= TASK TO COMPLETE =
Count the lines in the material below that contain the word "should", and reply with that number only.

- - - - -

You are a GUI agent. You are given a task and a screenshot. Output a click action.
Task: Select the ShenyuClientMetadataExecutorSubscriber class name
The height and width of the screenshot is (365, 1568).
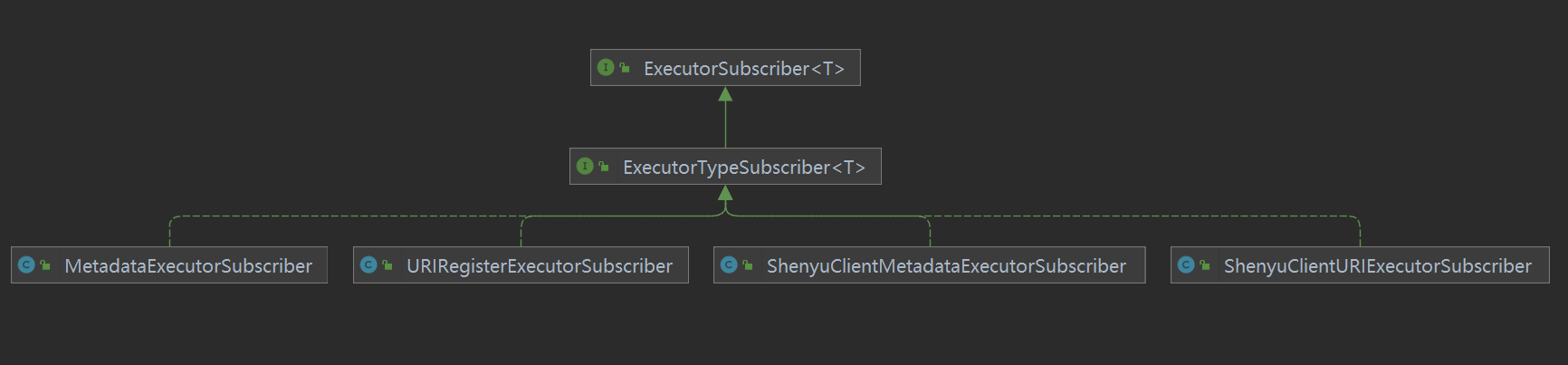[946, 266]
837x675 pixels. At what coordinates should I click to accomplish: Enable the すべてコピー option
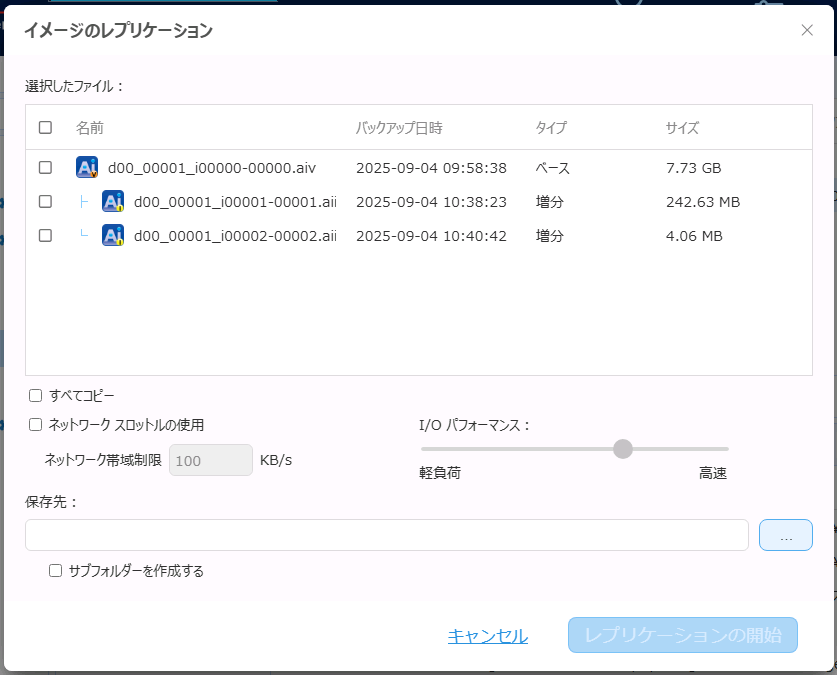(x=36, y=396)
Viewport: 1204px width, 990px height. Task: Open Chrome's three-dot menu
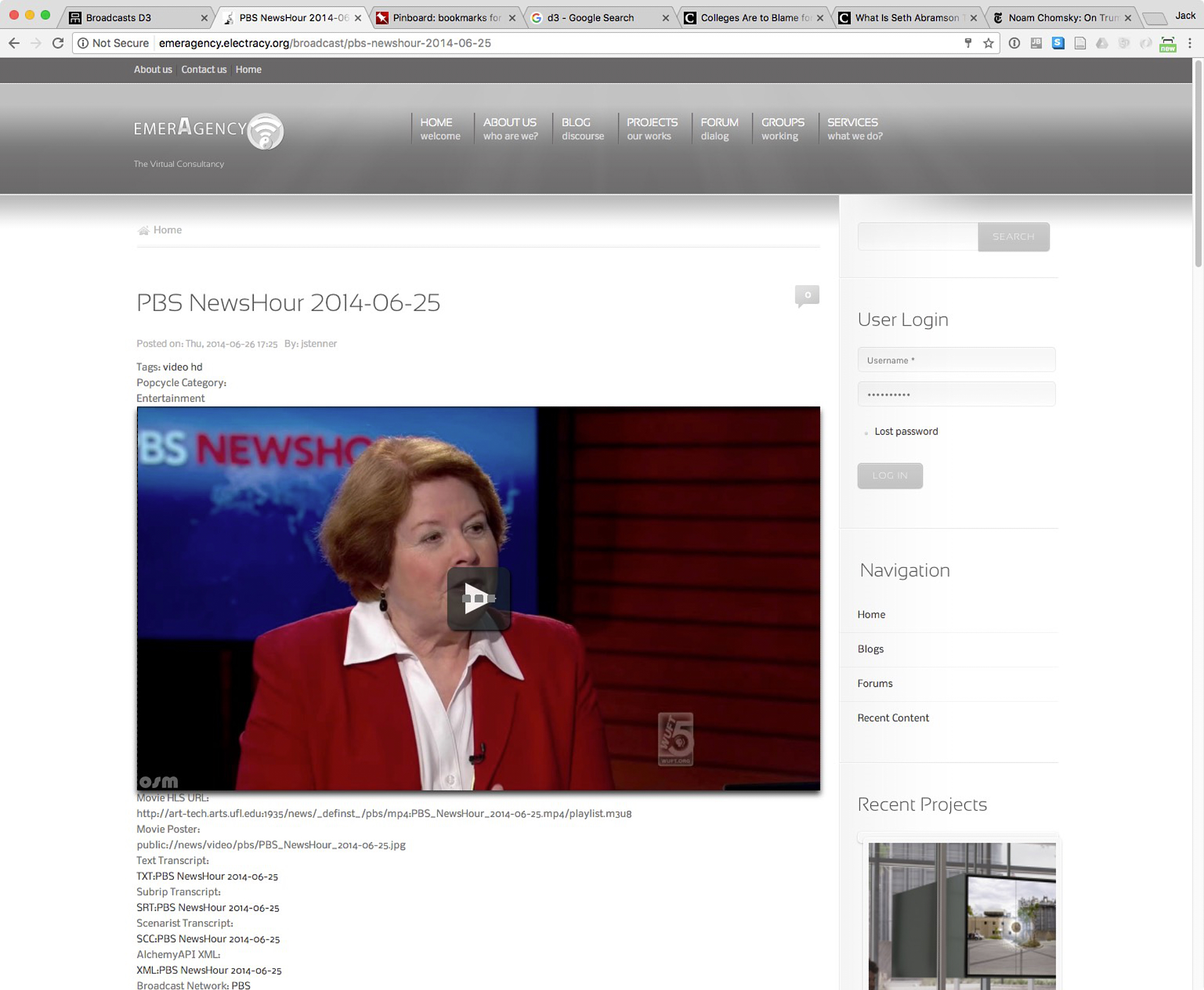point(1190,43)
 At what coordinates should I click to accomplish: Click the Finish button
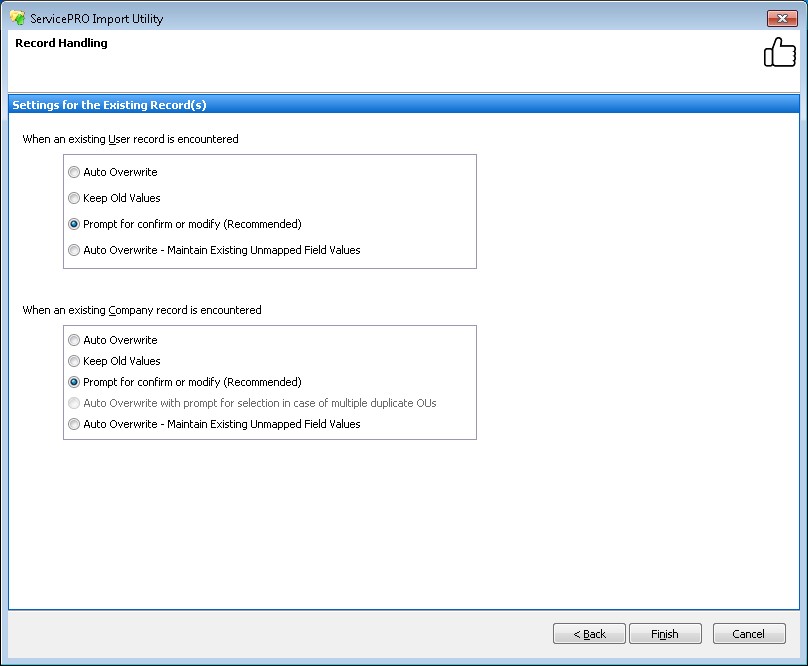[x=665, y=633]
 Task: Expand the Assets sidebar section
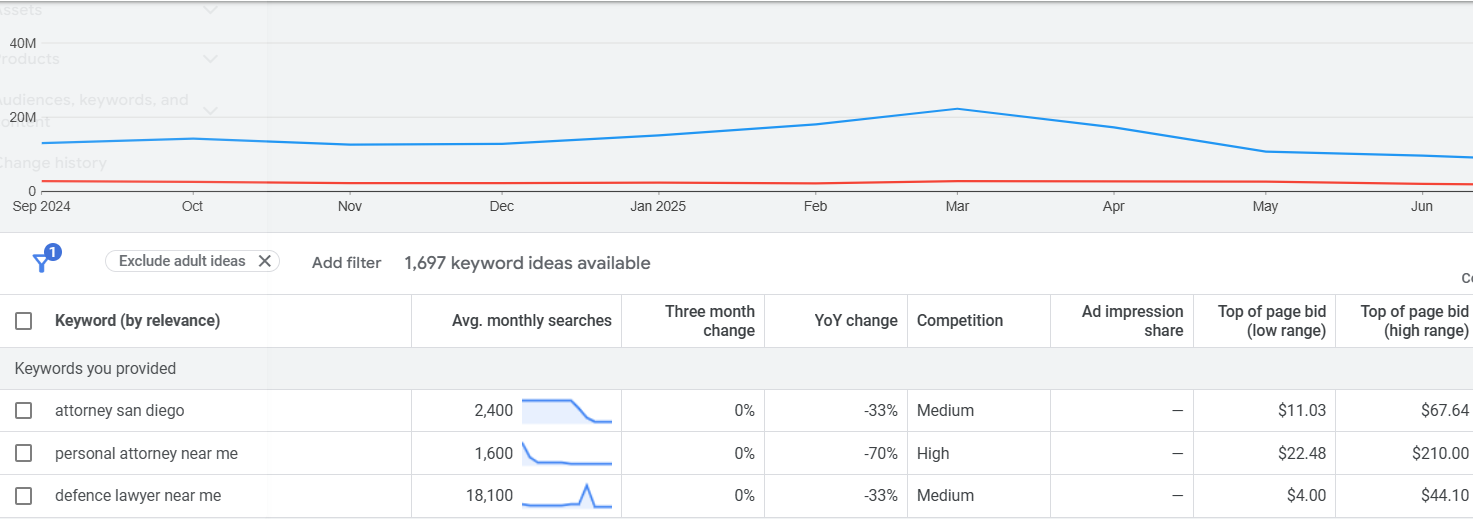coord(210,10)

- - - - -

= RESPONSE TO THIS EXERCISE =
2